THE TASK → Find the string "computer" in the data, and copy out each line that has it.

Data excerpts
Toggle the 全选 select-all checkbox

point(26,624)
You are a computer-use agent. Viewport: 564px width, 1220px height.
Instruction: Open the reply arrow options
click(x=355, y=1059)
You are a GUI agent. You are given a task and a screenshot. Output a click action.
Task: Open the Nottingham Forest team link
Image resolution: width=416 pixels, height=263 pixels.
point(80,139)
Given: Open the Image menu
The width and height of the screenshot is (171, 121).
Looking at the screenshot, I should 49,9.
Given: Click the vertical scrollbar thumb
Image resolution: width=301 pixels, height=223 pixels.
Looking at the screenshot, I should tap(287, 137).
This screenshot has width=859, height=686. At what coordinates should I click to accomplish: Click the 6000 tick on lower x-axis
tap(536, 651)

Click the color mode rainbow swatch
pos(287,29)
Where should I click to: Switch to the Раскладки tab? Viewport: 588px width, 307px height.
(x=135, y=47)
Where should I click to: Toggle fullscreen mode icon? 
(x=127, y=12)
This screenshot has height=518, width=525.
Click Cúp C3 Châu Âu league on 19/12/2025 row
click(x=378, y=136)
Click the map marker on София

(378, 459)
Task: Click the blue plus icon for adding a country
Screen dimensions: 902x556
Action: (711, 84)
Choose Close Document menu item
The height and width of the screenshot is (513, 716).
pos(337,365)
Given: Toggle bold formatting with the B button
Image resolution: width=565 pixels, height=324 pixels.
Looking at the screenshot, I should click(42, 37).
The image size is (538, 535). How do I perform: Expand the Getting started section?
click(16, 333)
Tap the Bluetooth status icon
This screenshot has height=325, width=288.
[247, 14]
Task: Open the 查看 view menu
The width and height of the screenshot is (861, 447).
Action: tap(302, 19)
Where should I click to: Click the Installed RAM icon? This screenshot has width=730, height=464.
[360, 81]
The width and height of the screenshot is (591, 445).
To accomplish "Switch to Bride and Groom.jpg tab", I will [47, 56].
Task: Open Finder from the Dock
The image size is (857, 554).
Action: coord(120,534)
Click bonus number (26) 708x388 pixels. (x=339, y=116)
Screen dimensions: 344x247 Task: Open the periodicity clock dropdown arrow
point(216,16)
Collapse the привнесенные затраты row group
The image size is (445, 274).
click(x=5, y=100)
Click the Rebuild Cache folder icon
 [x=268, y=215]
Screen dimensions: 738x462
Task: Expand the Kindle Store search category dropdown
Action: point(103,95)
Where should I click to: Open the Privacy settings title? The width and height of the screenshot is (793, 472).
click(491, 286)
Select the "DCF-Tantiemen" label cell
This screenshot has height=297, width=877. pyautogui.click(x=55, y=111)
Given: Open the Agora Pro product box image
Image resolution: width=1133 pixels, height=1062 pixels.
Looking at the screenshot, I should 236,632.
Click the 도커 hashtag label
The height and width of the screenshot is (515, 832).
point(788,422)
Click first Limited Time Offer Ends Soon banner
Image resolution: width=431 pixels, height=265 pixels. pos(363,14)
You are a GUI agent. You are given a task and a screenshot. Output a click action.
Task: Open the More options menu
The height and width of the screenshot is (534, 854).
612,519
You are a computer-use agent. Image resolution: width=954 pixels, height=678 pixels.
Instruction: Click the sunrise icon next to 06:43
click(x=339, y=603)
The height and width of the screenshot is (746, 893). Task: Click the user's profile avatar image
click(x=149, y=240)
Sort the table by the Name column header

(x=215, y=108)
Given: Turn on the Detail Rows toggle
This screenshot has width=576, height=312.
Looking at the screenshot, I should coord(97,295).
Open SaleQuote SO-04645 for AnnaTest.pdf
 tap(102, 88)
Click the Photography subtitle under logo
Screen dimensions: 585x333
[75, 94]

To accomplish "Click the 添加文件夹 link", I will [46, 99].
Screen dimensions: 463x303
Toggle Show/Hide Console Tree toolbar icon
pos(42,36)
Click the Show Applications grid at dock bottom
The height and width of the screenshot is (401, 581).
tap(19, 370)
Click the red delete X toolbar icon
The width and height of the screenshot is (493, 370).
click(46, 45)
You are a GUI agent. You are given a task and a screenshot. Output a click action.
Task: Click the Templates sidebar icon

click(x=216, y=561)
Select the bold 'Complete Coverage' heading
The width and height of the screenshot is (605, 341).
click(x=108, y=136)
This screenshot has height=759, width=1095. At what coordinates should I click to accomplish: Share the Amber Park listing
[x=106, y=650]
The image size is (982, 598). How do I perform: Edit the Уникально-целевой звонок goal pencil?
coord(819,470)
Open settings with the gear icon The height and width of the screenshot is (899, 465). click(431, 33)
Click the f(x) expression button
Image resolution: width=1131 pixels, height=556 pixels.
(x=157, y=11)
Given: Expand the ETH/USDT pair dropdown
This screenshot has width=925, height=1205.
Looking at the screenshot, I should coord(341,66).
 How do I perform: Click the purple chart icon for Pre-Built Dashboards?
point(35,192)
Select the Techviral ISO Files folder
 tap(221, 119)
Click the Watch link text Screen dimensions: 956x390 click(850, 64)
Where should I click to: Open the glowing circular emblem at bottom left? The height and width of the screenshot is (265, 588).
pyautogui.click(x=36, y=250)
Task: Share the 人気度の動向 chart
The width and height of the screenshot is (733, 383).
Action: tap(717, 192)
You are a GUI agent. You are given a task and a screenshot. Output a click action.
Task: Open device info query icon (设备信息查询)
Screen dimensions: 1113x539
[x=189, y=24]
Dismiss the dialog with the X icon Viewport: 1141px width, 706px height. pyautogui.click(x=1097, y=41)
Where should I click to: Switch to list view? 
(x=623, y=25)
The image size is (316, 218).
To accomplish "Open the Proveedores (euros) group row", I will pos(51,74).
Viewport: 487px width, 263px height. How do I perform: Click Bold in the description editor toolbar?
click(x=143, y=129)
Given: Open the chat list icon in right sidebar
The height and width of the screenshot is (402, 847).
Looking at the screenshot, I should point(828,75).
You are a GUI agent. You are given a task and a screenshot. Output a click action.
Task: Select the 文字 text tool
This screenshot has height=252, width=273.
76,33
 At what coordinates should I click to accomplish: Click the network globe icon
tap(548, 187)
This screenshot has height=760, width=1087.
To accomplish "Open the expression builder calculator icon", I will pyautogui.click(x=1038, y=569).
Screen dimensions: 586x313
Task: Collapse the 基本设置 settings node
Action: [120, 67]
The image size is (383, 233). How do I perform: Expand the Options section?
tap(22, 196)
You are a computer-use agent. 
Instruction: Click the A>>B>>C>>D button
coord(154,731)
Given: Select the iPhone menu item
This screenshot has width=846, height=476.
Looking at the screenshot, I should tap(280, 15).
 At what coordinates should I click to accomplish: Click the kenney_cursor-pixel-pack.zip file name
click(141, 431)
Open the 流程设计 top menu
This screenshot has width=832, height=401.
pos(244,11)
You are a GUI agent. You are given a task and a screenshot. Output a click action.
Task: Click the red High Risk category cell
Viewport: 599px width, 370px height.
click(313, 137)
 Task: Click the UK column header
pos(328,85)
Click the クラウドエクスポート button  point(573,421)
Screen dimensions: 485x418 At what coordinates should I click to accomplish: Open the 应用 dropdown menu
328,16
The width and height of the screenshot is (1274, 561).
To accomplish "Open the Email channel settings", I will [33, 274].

TASK RESPONSE →
You are a computer-use agent. Viewport: 564px width, 1220px height.
You are a computer-use agent. Image resolution: width=954 pixels, height=678 pixels.
You are a computer-use agent. 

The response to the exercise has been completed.